二回目だというのに、インターフォンを鳴らすのは、なぜか前よりも緊張した。


「はーい」


ガチャ、と音がした。

久々の至近距離の斉藤さん。
一瞬固まってしまったあとで、しまった話題を考えてなかった、と気付く。


「……回覧板です」
「あ、どうもどうもー」


馬鹿か私は。
会話をするためにわざわざ回覧板持ってきたのに。

とのたうち回りたい気持ちになったけれど、話題は斉藤さんから振ってくれた。


「そういえば前原さん」
「はいっ!?」
「この間のデート、どうでした?」
「え」
「いややっぱりそういうのって気になるじゃないですか。聞きたかったんですけど、最近なかなか会話できなかったから」


なんかその言い方じゃ、斉藤さんは私と会話したかったみたいな……。

いやいやただデートの結果報告をお望みなだけだから。
ただのしがない好奇心だから。


「えっと、面白かったです。

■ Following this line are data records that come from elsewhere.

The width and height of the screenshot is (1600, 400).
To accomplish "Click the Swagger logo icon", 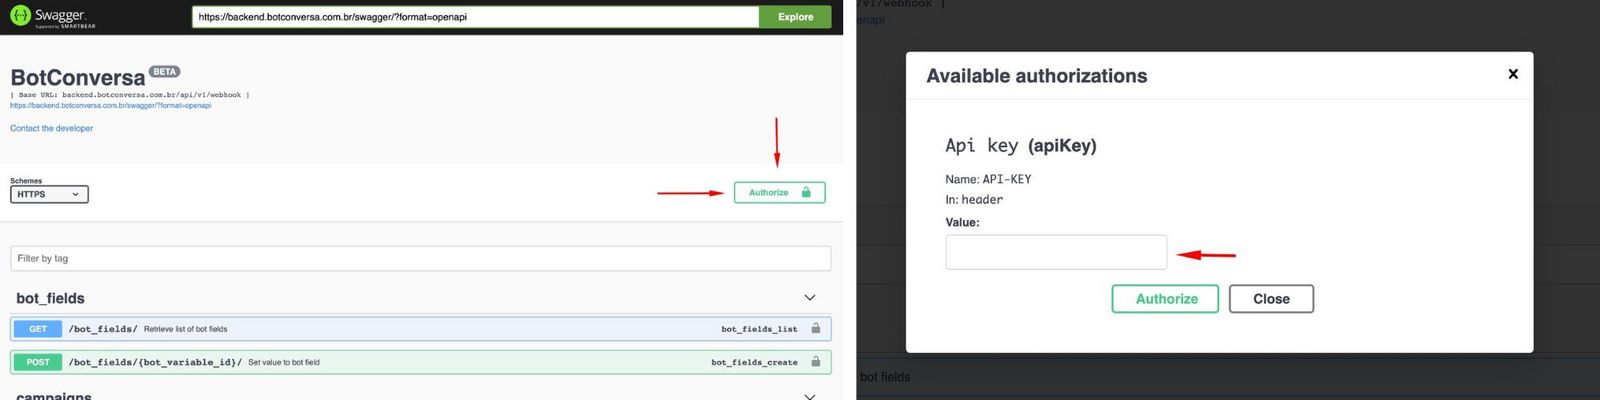I will pyautogui.click(x=20, y=16).
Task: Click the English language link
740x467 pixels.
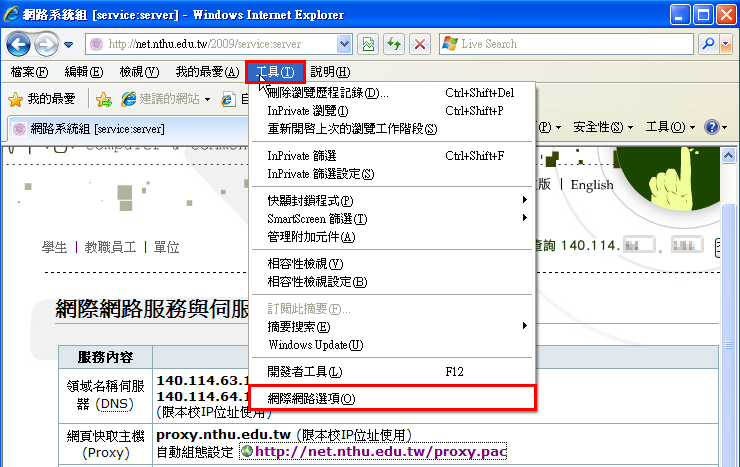Action: (592, 184)
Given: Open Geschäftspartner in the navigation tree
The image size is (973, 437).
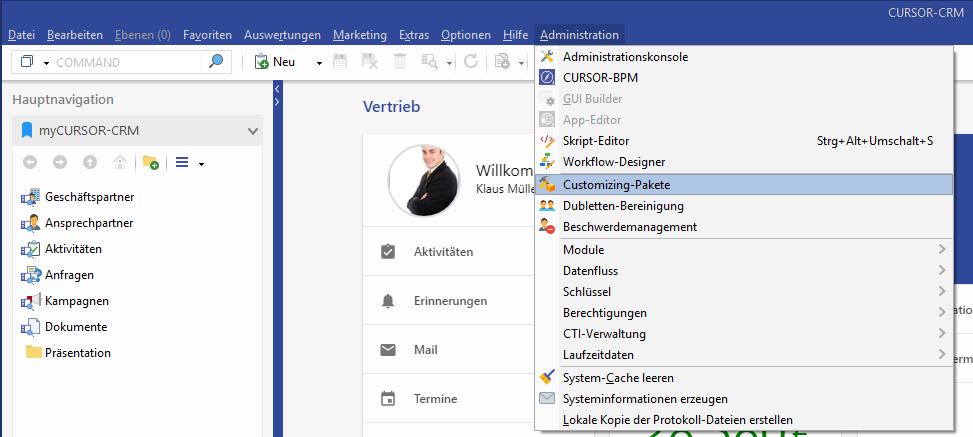Looking at the screenshot, I should click(x=89, y=197).

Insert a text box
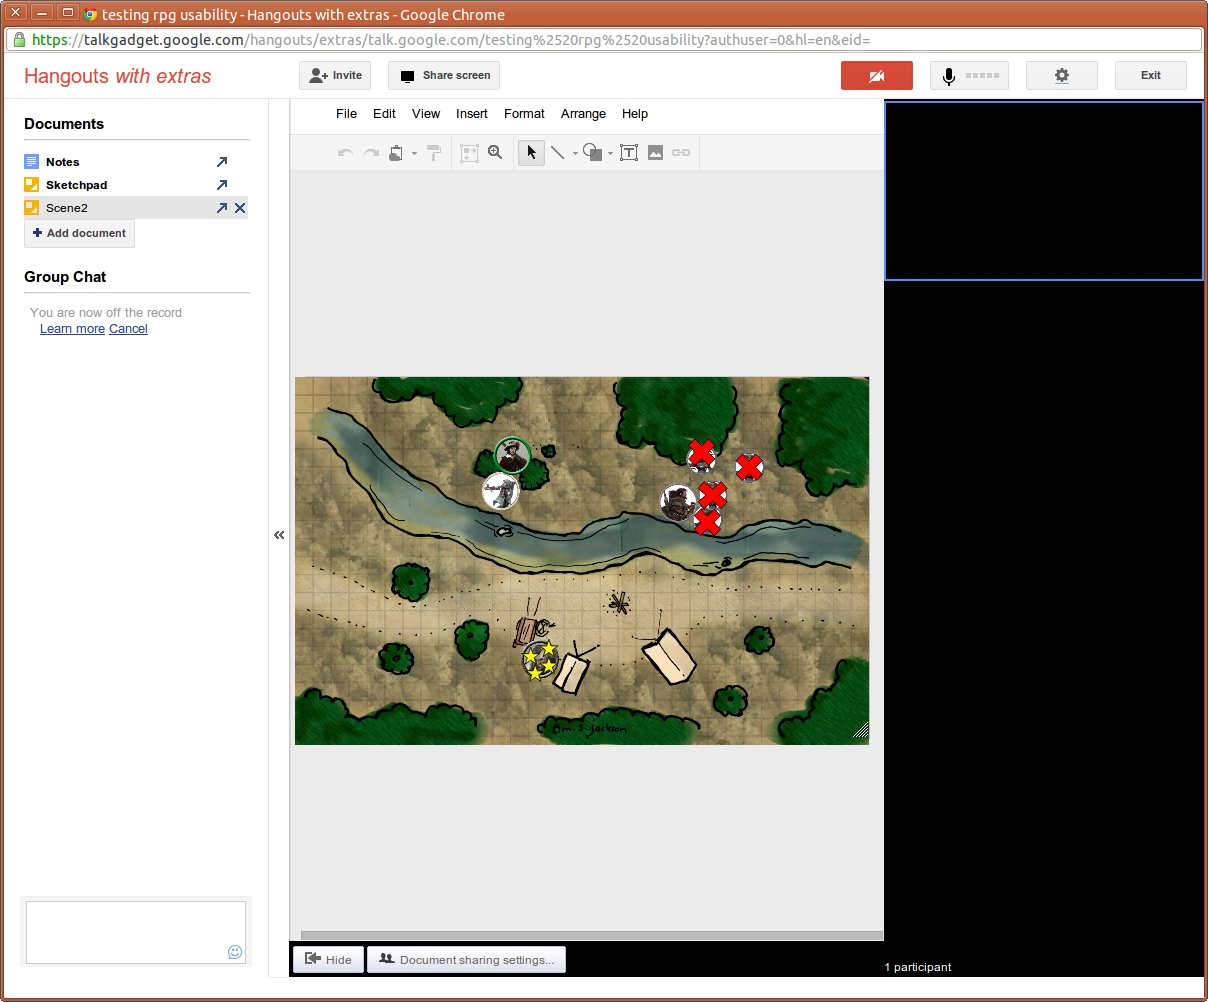pyautogui.click(x=629, y=152)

竹下の性格がすごく男前でドンピシャでですね」
「竹下?って言うんですか?デート相手」
「あ、いえ!すみません映画です。【竹下は今日もゆく】を見に行ったんです、その竹下の話です」


私としたことが、話の順番を間違えた。


「……ていうかですね、やっぱり私恋愛って向いてないんじゃないかなとか。思ったり、思わなかったり、らじばんだり……」
「あ、懐かしい。どうしたんですか。振られたんですか?」


首を横に振った。

斉藤さんが少しだけ屈んで私の顔を覗き込む。
その仕草、緊張するからやめてほしい。